[Records shown Boundary: Start]
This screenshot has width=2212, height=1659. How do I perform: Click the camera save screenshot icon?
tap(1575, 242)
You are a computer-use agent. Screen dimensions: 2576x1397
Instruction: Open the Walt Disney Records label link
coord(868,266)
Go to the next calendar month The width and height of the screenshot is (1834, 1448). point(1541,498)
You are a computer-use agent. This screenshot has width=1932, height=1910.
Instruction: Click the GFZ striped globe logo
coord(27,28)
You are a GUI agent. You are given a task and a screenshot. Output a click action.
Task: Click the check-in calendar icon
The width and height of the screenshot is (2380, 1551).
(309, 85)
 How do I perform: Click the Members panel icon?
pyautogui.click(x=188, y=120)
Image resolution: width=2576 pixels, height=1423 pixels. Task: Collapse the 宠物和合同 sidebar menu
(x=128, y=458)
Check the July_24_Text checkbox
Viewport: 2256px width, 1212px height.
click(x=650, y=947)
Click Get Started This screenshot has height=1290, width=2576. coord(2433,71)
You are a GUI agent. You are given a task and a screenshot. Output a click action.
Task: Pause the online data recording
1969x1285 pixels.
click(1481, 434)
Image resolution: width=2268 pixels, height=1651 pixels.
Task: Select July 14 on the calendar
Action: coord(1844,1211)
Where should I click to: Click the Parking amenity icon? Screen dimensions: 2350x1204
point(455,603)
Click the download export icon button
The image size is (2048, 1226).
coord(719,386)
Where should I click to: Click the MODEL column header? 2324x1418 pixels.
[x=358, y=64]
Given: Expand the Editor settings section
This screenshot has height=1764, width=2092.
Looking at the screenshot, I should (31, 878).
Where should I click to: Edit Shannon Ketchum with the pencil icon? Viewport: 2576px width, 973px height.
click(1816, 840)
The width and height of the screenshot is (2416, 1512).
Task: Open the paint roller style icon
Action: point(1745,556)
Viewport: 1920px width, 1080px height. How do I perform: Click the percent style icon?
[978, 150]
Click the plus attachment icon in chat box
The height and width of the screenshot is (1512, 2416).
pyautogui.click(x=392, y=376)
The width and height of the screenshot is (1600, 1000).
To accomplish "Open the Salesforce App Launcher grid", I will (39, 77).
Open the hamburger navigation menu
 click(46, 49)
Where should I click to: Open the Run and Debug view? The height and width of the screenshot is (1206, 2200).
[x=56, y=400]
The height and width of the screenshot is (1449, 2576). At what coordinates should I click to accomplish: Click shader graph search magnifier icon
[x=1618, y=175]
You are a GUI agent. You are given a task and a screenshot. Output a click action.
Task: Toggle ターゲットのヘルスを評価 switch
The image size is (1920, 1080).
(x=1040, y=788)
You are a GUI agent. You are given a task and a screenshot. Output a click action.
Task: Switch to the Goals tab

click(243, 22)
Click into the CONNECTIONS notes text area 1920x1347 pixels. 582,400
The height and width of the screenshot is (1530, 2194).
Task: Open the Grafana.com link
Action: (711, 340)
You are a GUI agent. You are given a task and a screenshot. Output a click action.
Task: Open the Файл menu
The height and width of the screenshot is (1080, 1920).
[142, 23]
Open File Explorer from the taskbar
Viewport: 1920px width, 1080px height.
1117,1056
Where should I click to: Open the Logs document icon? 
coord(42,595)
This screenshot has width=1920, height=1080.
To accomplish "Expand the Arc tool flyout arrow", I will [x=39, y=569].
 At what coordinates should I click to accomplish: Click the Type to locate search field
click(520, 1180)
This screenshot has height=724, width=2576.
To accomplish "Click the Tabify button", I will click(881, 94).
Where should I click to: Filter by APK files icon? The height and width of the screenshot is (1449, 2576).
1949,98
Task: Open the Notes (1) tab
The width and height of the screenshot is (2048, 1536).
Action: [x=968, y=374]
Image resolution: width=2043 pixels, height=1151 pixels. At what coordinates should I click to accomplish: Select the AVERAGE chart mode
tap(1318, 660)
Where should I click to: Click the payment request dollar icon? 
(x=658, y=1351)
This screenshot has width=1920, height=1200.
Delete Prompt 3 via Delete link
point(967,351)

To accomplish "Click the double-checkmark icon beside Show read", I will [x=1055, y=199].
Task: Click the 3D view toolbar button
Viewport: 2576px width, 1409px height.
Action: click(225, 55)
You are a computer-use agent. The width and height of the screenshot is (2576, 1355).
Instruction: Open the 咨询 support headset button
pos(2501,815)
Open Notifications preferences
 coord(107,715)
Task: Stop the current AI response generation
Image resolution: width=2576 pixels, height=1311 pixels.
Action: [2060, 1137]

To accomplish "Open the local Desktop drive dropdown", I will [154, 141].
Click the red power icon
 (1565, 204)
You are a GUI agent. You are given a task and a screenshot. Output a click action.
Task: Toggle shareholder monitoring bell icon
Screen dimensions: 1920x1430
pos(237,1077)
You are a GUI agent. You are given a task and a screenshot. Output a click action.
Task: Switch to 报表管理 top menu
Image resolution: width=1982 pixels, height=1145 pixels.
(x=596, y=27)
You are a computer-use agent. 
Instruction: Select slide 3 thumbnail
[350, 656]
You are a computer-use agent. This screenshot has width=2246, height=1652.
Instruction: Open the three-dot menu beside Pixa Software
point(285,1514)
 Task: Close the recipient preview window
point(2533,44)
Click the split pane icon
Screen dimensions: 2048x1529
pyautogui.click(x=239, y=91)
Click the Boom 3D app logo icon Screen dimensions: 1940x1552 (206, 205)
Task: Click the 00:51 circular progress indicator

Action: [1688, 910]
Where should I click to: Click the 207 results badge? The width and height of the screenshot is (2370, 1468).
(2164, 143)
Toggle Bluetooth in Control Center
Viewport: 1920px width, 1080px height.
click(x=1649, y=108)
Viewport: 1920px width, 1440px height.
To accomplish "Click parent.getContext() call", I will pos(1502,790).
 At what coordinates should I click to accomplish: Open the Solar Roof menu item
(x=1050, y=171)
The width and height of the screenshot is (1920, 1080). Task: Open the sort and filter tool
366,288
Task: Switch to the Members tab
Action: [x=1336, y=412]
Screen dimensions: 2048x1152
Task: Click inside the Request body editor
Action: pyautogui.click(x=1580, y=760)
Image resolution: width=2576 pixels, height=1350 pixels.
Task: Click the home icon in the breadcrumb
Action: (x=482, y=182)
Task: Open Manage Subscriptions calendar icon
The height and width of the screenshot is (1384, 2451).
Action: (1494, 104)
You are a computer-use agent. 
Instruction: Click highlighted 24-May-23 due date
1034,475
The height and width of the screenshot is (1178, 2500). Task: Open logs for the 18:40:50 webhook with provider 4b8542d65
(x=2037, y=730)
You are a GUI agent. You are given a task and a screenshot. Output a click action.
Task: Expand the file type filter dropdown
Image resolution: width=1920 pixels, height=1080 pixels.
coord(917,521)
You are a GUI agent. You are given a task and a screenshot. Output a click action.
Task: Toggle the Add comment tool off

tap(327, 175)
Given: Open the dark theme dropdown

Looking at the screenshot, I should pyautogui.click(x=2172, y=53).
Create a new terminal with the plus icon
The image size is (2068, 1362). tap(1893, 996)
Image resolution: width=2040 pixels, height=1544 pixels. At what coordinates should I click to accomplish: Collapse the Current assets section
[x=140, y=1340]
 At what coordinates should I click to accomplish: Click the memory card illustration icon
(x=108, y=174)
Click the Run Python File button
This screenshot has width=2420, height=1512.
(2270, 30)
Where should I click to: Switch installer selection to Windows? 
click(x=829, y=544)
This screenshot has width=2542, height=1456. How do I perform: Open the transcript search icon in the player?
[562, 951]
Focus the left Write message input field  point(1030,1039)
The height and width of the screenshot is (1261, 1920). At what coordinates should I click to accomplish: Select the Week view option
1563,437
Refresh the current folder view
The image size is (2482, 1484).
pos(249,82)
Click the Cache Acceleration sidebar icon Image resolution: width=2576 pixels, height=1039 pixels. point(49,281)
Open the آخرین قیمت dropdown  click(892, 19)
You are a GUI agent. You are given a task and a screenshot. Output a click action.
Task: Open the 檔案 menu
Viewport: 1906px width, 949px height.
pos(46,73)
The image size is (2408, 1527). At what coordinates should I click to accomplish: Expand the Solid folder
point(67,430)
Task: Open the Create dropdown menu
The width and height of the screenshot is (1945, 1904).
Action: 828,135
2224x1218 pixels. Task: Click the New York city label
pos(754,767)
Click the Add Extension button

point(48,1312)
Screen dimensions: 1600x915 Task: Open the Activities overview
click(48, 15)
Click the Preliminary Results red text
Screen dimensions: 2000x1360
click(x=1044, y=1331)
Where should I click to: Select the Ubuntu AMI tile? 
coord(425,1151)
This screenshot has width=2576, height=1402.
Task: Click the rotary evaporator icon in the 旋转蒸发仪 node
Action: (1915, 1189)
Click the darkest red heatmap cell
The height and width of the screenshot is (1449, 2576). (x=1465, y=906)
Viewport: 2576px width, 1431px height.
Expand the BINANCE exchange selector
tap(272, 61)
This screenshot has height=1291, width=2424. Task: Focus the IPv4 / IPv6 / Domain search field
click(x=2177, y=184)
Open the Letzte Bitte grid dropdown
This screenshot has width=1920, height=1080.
[Records shown Boundary: End]
> What to do
Could you reproduce, exactly, every line above from the line with "The height and width of the screenshot is (1261, 1920)." to the line with "Open the آخرین", and no other line? Both ends count.

> Answer
The height and width of the screenshot is (1261, 1920). At what coordinates should I click to accomplish: Select the Week view option
1563,437
Refresh the current folder view
The image size is (2482, 1484).
pos(249,82)
Click the Cache Acceleration sidebar icon Image resolution: width=2576 pixels, height=1039 pixels. point(49,281)
Open the آخرین قیمت dropdown  click(892, 19)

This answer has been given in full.